**REQUIRED WORK:** The answer must consist of every line from the data that holds "Show".

**PROVIDED DATA:**
=== Begin Enclosure ===
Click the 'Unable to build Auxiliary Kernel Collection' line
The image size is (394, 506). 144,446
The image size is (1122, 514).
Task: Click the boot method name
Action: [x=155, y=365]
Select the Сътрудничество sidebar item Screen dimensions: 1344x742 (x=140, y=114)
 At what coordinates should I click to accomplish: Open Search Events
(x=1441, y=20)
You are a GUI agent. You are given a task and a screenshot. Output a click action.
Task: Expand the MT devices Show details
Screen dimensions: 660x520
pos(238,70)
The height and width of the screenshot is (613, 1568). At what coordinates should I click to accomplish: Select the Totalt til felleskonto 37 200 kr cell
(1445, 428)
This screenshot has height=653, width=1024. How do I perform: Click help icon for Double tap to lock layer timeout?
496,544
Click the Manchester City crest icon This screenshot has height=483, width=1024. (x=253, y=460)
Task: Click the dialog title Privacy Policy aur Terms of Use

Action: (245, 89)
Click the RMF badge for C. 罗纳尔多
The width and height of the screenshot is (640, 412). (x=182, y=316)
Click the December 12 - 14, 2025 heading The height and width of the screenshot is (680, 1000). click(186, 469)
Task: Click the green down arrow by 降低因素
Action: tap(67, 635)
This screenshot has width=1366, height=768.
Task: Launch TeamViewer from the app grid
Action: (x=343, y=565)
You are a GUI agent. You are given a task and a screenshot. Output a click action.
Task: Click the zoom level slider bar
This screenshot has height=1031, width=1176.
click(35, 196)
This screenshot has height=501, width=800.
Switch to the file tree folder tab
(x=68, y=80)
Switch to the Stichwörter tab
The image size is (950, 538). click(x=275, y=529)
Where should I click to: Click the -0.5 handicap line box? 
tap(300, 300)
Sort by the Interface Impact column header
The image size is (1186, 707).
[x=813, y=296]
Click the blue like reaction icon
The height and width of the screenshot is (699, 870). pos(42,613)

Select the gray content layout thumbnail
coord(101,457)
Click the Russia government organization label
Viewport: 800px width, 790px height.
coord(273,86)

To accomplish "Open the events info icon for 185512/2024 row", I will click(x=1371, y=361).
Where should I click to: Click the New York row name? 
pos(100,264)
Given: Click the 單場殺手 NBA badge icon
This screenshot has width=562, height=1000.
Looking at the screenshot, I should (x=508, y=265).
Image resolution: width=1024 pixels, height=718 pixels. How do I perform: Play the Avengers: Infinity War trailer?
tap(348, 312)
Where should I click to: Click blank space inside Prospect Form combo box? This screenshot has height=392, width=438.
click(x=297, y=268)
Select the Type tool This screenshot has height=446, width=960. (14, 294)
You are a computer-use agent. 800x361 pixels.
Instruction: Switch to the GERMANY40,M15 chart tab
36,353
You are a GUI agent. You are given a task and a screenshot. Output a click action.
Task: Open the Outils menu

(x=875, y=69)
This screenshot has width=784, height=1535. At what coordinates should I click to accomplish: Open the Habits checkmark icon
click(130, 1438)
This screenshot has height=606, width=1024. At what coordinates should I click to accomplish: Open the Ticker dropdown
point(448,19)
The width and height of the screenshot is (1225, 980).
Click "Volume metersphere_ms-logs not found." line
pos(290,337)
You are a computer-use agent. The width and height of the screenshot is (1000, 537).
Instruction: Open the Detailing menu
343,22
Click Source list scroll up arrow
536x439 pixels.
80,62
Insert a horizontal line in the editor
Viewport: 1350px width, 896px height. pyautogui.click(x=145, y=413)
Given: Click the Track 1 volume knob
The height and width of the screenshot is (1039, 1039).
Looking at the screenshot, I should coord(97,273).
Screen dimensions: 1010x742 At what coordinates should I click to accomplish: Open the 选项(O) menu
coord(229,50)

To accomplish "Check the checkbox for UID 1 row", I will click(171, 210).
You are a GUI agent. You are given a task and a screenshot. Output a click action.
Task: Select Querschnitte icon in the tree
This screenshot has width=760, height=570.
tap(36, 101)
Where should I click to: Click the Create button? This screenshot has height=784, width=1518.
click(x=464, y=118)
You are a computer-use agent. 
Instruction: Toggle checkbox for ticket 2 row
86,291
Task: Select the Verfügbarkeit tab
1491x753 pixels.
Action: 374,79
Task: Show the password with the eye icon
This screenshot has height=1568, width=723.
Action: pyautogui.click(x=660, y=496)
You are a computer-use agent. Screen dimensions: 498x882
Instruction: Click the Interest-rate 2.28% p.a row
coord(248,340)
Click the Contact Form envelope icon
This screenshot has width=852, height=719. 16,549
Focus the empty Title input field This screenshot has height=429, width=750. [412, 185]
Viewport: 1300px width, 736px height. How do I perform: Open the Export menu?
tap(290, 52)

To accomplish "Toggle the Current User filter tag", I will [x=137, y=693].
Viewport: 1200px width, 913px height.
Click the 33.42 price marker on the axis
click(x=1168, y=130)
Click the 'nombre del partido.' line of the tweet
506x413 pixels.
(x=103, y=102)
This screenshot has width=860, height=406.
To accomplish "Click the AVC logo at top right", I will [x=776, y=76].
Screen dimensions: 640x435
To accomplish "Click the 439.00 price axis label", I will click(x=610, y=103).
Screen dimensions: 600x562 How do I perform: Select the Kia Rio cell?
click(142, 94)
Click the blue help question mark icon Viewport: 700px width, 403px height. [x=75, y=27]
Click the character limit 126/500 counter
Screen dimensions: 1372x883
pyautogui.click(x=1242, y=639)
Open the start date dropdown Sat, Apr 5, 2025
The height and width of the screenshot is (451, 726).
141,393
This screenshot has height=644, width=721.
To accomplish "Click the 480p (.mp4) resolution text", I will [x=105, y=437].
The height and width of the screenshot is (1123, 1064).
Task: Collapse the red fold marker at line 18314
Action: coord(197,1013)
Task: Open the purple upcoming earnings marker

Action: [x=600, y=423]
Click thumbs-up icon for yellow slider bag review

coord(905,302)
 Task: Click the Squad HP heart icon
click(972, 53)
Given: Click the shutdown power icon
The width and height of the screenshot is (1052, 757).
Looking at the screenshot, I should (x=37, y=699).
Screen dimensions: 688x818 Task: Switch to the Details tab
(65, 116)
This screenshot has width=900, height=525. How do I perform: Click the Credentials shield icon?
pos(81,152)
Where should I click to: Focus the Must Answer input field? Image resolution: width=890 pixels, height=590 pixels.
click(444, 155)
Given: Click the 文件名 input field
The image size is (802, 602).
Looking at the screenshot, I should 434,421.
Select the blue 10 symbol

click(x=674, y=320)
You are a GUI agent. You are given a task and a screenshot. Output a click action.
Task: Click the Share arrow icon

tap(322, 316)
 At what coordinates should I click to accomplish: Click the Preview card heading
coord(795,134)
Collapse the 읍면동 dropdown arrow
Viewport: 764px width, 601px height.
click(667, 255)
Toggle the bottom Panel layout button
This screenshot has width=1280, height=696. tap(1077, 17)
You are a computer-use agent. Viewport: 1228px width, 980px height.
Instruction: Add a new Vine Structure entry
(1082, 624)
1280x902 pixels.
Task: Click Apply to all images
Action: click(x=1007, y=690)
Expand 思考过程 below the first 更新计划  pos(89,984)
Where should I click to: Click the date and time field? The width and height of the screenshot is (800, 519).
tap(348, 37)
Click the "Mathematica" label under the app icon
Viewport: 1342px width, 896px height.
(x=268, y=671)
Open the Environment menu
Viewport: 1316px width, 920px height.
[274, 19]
=== End Enclosure ===
**OUTPUT OF THE EXERCISE:**
Task: Expand the MT devices Show details
Task: Show the password with the eye icon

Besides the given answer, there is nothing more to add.